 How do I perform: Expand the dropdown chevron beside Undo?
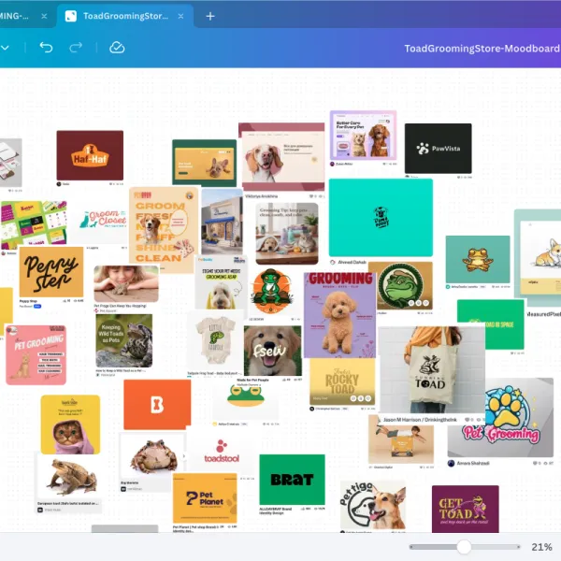[x=5, y=48]
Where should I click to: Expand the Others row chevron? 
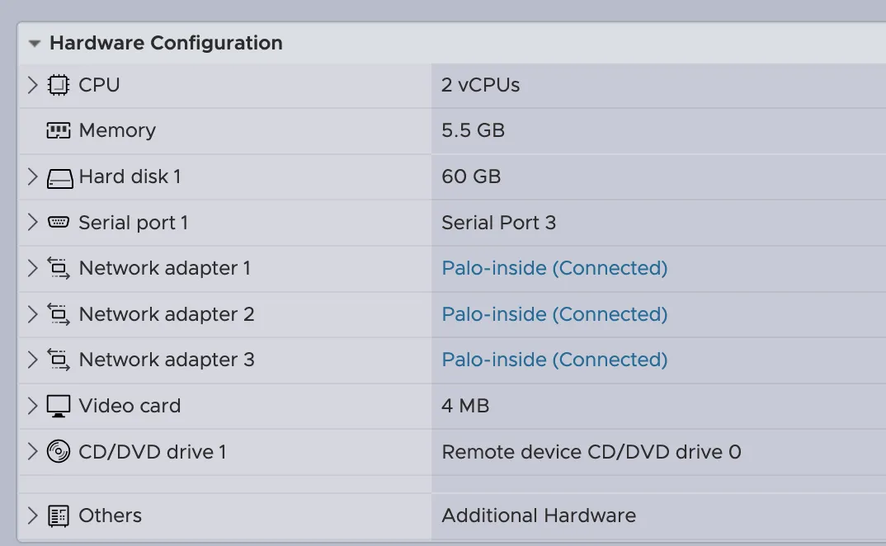(x=32, y=516)
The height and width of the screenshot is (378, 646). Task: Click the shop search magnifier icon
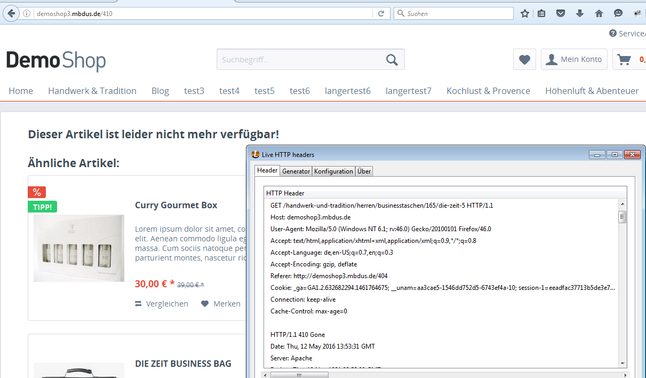pos(392,59)
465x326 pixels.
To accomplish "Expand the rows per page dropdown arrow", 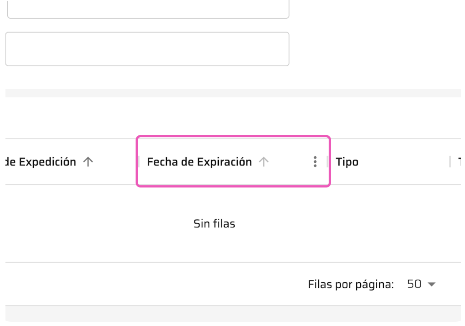I will (x=432, y=284).
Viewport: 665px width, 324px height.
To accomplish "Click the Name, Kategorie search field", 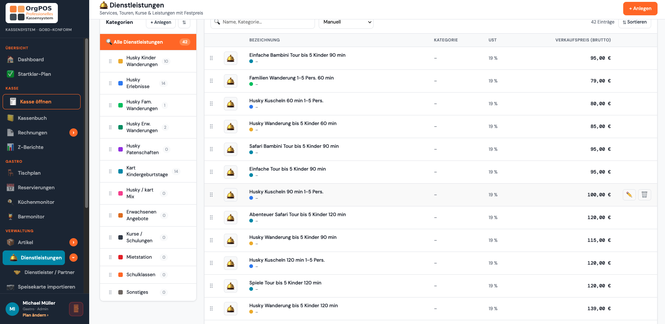I will [x=263, y=22].
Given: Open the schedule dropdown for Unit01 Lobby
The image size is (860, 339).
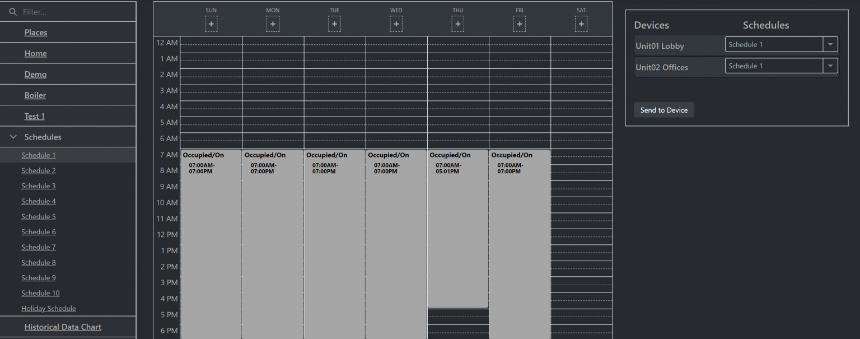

■ ACTIVITY ■
Quote exactly, and only, the lines from the one containing "Given: Open the" through the last line of the records above, both included; leave out any pictures.

■ ANSWER FOR THIS EXERCISE ■
Given: Open the schedule dropdown for Unit01 Lobby
The image size is (860, 339).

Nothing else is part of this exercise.